- Born: 1976 (age 49–50)
- Education: Western Washington University (BS) University of California, Berkeley (PhD)
- Awards: Burroughs Wellcome Investigator in the Pathogenesis of Infectious Disease (2011) NAS Award in Molecular Biology (2021) Election to the National Academy of Sciences (2022)
- Scientific career
- Workplaces: University of Washington Yale University
- Website: https://mougouslab.org/

= Joseph Mougous =

American microbiologist

Joseph Mougous is an American microbiologist. He is the John F. Enders Professor of Microbial Pathogenesis and a Howard Hughes Medical Institute Investigator at Yale University. He previously served as a Professor of Microbiology, the Lynn M. and Michael D. Garvey Endowed Chair in Gastroenterology, the Director of the Microbial Interactions & Microbiome Center, and a Howard Hughes Medical Institute Investigator at the University of Washington. Mougous is best known for contributions to the field interbacterial antagonism, including discovering the antibacterial activity of the Type VI secretion system (T6SS).

== Education ==
Mougous graduated from Western Washington University with a BS in Chemistry in 1999. While there, he performed research in the laboratory of Professor David Patrick, using scanning tunnelling microscopy to study liquid crystals. Mougous was recognized as the Outstanding Chemistry Graduate at Western Washington University in 1999. He then pursued his Ph.D. at University of California-Berkeley under the mentorship of Carolyn Bertozzi, where he worked on the identification, characterization, and biosynthesis of sulfated metabolites in mycobacteria (including Mycobacterium tuberculosis).

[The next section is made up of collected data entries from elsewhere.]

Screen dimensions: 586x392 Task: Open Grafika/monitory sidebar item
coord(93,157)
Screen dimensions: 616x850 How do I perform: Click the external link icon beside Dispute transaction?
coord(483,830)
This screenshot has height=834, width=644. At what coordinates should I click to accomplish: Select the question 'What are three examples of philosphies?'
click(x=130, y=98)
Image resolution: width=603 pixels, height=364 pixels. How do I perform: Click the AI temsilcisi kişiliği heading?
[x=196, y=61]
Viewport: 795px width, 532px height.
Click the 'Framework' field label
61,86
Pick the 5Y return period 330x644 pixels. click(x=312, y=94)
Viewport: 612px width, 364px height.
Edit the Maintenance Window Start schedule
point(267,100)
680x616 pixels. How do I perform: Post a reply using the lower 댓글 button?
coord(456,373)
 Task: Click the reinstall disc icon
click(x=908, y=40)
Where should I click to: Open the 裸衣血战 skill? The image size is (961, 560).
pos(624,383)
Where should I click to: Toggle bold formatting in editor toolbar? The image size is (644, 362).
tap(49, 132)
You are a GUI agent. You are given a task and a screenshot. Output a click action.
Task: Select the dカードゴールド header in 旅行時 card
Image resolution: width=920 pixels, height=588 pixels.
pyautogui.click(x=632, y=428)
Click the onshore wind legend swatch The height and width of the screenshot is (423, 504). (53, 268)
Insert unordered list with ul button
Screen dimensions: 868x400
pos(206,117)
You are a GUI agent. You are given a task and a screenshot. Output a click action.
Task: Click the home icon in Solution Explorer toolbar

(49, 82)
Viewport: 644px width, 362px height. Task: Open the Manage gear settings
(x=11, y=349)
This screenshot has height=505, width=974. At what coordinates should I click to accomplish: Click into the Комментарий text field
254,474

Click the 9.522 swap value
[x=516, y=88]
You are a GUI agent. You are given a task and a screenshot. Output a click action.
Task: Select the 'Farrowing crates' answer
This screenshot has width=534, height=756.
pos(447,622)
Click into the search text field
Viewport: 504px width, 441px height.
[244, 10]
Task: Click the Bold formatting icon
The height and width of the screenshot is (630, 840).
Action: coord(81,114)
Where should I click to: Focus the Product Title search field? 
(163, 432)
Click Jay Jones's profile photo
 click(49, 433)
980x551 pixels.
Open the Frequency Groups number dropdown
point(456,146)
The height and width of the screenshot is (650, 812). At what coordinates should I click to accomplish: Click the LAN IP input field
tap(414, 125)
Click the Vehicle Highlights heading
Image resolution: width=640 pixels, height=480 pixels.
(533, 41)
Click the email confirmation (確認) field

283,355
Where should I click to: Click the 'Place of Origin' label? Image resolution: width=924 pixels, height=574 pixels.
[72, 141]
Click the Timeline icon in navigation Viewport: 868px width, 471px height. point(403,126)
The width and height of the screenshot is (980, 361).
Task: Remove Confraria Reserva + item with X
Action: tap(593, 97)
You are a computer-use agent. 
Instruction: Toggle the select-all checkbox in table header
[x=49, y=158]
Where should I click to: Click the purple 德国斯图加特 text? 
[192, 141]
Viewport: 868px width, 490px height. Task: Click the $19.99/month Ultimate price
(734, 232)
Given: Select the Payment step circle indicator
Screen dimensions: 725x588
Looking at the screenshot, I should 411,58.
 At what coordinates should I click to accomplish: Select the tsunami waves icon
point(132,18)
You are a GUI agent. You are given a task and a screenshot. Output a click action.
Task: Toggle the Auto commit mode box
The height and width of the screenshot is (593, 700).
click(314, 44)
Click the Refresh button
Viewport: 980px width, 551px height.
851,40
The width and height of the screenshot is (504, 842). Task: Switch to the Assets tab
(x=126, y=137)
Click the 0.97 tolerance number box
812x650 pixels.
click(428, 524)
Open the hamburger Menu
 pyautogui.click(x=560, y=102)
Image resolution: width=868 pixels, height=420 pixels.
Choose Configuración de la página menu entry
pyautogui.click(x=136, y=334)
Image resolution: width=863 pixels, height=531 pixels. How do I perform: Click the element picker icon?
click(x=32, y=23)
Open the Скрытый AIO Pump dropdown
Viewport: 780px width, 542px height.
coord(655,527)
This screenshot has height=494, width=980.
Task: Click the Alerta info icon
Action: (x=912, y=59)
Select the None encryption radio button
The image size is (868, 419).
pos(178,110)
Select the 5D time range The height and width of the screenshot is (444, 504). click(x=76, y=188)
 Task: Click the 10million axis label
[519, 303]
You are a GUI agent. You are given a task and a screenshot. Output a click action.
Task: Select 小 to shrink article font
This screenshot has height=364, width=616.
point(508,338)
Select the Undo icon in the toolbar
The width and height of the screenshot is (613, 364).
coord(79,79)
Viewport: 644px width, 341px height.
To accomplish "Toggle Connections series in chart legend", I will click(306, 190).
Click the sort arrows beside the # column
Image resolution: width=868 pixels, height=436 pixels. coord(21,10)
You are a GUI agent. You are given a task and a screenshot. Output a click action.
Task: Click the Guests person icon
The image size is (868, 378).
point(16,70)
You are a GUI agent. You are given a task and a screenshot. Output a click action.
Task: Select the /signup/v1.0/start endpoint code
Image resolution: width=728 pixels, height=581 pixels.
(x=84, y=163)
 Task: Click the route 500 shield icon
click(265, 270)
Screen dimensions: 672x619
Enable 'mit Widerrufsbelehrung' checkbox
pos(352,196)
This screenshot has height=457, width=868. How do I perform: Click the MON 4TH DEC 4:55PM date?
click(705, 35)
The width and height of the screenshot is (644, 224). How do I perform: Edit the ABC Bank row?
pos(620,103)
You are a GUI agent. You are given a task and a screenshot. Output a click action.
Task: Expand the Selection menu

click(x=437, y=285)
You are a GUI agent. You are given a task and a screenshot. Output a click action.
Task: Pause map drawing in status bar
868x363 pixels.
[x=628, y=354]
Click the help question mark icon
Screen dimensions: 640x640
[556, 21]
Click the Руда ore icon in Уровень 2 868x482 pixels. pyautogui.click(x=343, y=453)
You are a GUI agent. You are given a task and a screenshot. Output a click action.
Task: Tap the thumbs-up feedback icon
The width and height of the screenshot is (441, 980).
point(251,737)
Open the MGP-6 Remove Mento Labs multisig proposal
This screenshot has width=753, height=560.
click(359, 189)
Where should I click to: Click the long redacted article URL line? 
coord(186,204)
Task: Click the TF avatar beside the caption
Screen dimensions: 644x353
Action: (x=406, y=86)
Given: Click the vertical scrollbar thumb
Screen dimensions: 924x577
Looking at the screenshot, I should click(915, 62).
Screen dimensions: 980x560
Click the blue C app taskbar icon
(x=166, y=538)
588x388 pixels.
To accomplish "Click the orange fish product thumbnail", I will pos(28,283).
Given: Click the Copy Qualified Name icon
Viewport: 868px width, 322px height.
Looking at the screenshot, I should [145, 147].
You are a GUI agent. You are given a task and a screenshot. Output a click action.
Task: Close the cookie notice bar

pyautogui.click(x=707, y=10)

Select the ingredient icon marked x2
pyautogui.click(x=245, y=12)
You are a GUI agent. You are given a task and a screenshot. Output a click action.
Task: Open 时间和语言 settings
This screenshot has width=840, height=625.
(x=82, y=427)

After receiving his PhD in 2004, Mougous joined the laboratory of John Mekalanos at Harvard Medical School as a Damon Runyon Postdoctoral Fellow. There, he demonstrated that a previously uncharacterized gene cluster in Pseudomonas aeruginosa encodes a specialized protein secretion system (now referred to as a type VI secretion system, T6SS).

== Research and career ==
Mougous joined the faculty as an Assistant Professor in the Department of Microbiology at the University of Washington in 2008. He was the Lynn M. and Michael D. Garvey Endowed Chair in Gastroenterology and the Director of the Microbial Interactions & Microbiome Center at the University of Washington until 2025, when his laboratory relocated to Yale University.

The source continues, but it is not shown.